▶ [Problem description] Beginning at the top of the material, repeat each line exactly, and stop once the line with "Task: Click the copyright" has been written.

▶ [Supplied material]
[Start of section]

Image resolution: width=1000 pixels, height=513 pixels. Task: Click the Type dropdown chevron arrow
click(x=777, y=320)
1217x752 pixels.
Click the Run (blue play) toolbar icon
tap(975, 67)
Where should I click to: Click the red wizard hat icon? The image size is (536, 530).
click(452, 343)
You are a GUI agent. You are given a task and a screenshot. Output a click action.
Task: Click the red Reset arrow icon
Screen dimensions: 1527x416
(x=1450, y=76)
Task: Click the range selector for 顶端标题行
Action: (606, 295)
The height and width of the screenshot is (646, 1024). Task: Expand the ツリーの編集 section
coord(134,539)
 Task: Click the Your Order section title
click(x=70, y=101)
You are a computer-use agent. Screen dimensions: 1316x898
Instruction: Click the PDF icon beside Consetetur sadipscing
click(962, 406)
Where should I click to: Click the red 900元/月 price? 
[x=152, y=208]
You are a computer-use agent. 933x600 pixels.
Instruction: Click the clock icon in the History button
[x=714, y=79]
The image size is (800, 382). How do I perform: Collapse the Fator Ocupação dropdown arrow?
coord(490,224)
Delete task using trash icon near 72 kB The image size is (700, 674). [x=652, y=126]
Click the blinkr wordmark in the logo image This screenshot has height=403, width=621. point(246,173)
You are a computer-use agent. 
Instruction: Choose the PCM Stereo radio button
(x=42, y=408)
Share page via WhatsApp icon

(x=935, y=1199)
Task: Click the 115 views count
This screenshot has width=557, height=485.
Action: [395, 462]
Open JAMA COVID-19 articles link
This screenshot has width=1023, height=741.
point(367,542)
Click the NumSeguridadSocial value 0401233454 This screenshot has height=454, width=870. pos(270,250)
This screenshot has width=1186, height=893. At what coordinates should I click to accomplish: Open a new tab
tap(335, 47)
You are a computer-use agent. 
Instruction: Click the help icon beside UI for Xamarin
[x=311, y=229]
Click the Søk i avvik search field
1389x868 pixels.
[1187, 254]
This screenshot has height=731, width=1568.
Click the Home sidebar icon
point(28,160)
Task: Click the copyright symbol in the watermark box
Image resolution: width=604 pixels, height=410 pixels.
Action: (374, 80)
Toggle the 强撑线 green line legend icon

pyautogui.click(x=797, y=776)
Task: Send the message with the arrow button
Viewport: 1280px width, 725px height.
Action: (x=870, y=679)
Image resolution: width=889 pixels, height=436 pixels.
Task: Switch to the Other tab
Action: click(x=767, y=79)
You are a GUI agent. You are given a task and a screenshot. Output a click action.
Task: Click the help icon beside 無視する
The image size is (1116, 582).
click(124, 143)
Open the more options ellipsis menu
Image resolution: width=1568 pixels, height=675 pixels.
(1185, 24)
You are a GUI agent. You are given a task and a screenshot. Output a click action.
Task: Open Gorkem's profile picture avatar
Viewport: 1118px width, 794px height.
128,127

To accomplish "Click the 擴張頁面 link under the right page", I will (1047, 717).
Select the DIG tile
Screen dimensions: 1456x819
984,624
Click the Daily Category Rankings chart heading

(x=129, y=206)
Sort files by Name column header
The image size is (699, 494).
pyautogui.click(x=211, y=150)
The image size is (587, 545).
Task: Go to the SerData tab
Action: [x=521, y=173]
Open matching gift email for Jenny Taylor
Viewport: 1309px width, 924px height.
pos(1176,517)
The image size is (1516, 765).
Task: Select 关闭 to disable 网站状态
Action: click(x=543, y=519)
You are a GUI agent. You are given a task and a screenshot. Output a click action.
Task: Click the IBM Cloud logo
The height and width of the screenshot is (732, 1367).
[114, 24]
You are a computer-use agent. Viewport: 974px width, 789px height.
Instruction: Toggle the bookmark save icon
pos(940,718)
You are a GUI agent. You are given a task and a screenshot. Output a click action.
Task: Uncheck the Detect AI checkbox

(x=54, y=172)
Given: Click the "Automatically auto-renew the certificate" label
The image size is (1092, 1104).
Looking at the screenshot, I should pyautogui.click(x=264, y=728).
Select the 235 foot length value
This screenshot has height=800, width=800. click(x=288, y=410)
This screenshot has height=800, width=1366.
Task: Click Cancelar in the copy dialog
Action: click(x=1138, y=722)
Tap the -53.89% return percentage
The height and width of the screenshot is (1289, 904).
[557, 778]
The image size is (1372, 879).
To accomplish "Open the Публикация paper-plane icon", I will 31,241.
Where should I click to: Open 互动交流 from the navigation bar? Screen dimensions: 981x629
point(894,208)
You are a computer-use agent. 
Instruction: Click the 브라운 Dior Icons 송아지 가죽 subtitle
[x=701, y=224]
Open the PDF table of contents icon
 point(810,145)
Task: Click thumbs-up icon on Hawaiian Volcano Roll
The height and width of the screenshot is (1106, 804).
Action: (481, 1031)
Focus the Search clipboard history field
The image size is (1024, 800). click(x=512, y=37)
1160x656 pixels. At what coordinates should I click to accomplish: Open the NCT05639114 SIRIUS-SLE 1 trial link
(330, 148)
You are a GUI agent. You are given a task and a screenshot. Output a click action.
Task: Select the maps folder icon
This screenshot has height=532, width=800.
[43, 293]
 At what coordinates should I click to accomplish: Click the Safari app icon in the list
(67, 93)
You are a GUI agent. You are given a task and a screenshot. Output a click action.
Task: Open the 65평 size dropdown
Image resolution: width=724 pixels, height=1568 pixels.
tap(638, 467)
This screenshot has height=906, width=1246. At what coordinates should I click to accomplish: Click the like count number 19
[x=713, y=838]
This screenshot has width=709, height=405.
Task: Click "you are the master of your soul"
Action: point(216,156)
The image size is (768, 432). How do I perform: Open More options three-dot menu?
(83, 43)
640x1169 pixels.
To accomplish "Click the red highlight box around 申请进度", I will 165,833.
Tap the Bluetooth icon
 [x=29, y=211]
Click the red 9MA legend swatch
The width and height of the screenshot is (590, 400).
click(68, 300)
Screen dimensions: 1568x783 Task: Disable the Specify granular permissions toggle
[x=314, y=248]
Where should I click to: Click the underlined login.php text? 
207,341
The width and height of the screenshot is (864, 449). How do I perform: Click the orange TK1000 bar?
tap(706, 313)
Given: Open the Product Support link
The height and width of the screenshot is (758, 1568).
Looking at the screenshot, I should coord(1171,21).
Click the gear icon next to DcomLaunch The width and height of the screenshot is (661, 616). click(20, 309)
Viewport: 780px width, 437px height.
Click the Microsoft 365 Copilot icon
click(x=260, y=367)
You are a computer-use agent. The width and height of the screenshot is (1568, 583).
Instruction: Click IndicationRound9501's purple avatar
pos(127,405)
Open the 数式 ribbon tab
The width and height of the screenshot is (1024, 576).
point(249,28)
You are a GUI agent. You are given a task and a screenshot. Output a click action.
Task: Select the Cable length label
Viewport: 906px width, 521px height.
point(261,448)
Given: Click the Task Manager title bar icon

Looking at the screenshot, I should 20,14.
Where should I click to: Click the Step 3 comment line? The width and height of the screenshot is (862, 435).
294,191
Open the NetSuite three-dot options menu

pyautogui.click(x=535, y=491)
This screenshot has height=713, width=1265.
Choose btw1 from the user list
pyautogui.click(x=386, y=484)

[End of section]

▶ [Result of this exercise]
Image resolution: width=1000 pixels, height=513 pixels. Task: Click the Type dropdown chevron arrow
click(x=777, y=320)
1217x752 pixels.
Click the Run (blue play) toolbar icon
tap(975, 67)
Where should I click to: Click the red wizard hat icon? The image size is (536, 530).
click(452, 343)
You are a GUI agent. You are given a task and a screenshot. Output a click action.
Task: Click the red Reset arrow icon
Screen dimensions: 1527x416
(x=1450, y=76)
Task: Click the range selector for 顶端标题行
Action: (606, 295)
The height and width of the screenshot is (646, 1024). Task: Expand the ツリーの編集 section
coord(134,539)
 Task: Click the Your Order section title
click(x=70, y=101)
You are a computer-use agent. Screen dimensions: 1316x898
Instruction: Click the PDF icon beside Consetetur sadipscing
click(962, 406)
Where should I click to: Click the red 900元/月 price? 
[x=152, y=208]
You are a computer-use agent. 933x600 pixels.
Instruction: Click the clock icon in the History button
[x=714, y=79]
The image size is (800, 382). How do I perform: Collapse the Fator Ocupação dropdown arrow?
coord(490,224)
Delete task using trash icon near 72 kB The image size is (700, 674). [x=652, y=126]
Click the blinkr wordmark in the logo image This screenshot has height=403, width=621. point(246,173)
You are a computer-use agent. 
Instruction: Choose the PCM Stereo radio button
(x=42, y=408)
Share page via WhatsApp icon

(x=935, y=1199)
Task: Click the 115 views count
This screenshot has width=557, height=485.
Action: [395, 462]
Open JAMA COVID-19 articles link
This screenshot has width=1023, height=741.
point(367,542)
Click the NumSeguridadSocial value 0401233454 This screenshot has height=454, width=870. pos(270,250)
This screenshot has width=1186, height=893. At what coordinates should I click to accomplish: Open a new tab
tap(335, 47)
You are a computer-use agent. 
Instruction: Click the help icon beside UI for Xamarin
[x=311, y=229]
Click the Søk i avvik search field
1389x868 pixels.
[1187, 254]
This screenshot has height=731, width=1568.
Click the Home sidebar icon
point(28,160)
Task: Click the copyright symbol in the watermark box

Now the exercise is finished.